● **The exercise**: Can you recast the items starting at the line containing "Where should I" and ending at the line containing "(x=149, y=805)" as a Markdown table with the columns Number and Record line, one row per line and no blank lines?

● **Exercise material**:
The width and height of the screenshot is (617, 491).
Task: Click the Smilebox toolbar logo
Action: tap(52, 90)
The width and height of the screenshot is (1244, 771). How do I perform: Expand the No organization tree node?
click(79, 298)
* * *
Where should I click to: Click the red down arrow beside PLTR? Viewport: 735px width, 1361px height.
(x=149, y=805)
==
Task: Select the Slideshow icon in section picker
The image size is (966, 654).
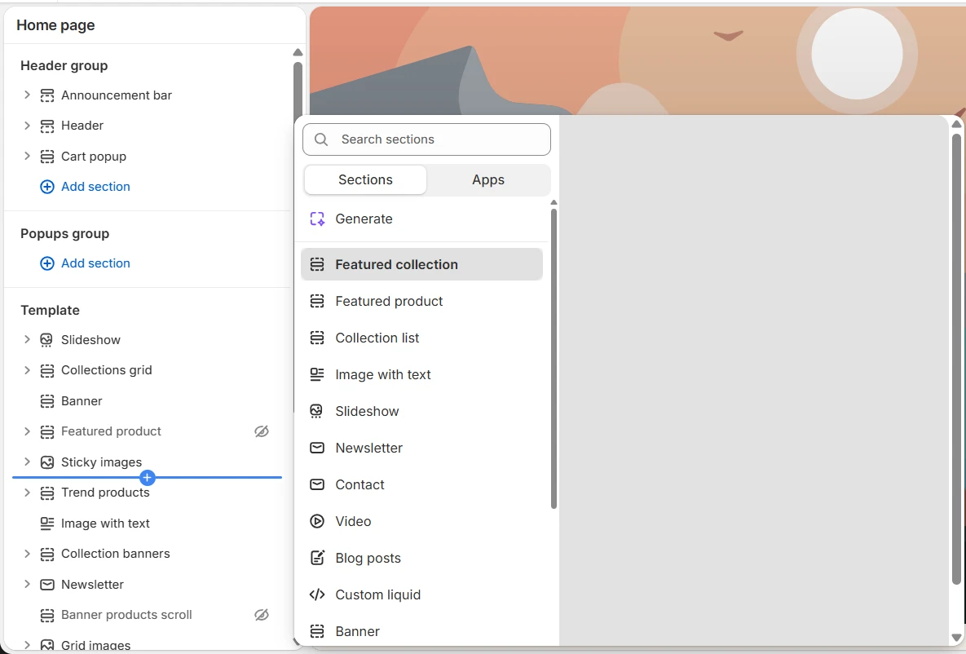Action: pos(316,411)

● **Output of the exercise**:
| Number | Record line |
|---|---|
| 1 | Where should I click to: Click the red down arrow beside PLTR? Viewport: 735px width, 1361px height. |
| 2 | (x=149, y=805) |